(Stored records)
%%

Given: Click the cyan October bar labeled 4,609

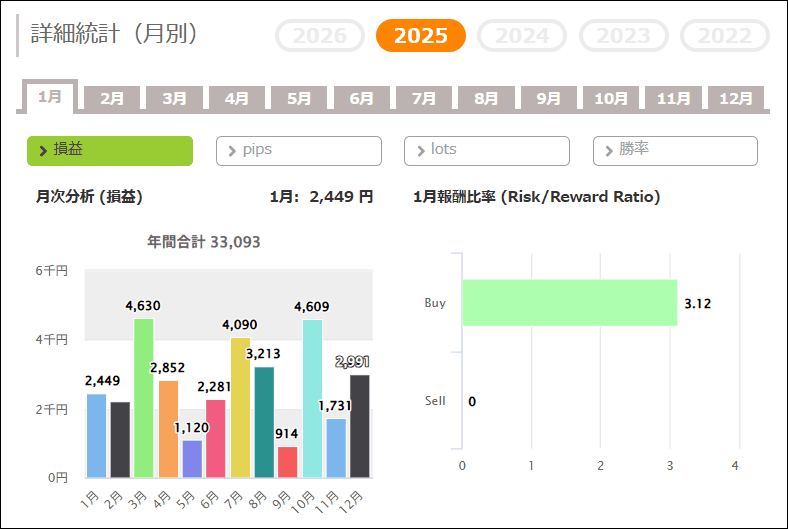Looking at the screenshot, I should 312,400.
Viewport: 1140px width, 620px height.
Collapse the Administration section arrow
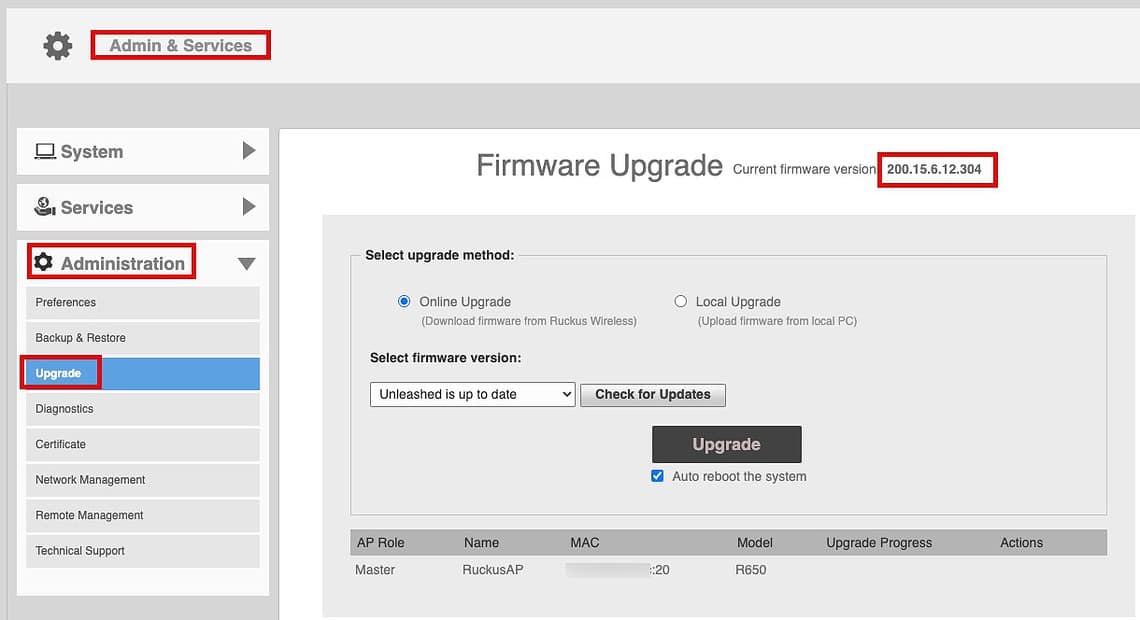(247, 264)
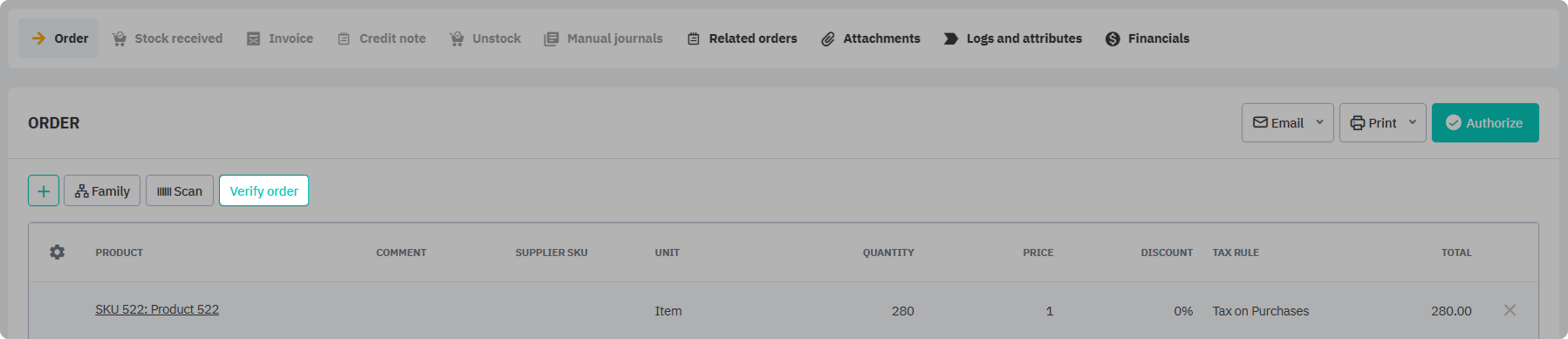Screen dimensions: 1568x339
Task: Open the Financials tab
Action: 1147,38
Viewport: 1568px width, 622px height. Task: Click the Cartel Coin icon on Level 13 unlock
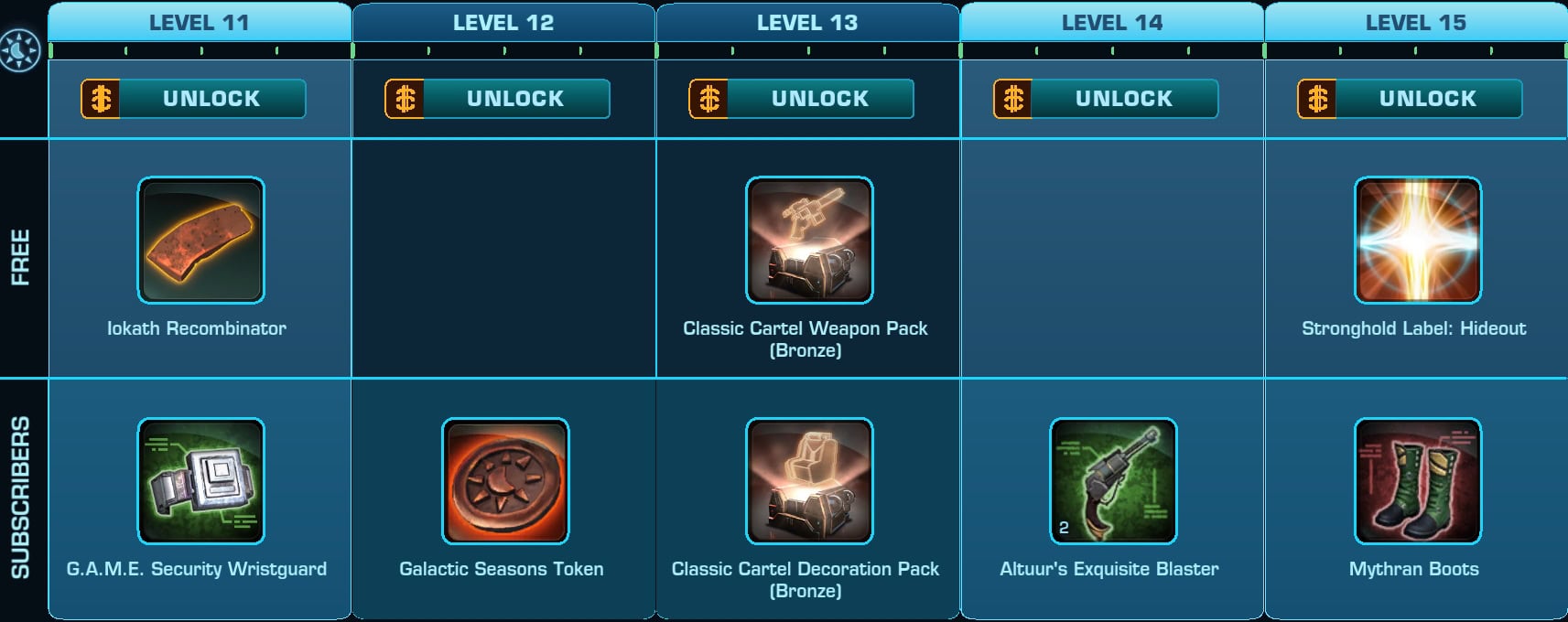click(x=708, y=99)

%%

- Aim of the exercise:
Your copy should hold only the lines running from the one that contains "Collapse the Administration section arrow" through the final line of the data; transcribe them exactly, both ends included, and leave pictures out.

- Exercise answer:
Collapse the Administration section arrow
(247, 264)
Screen dimensions: 1568x339
Task: Open the Financials tab
Action: 1147,38
Viewport: 1568px width, 622px height. Task: Click the Cartel Coin icon on Level 13 unlock
click(x=708, y=99)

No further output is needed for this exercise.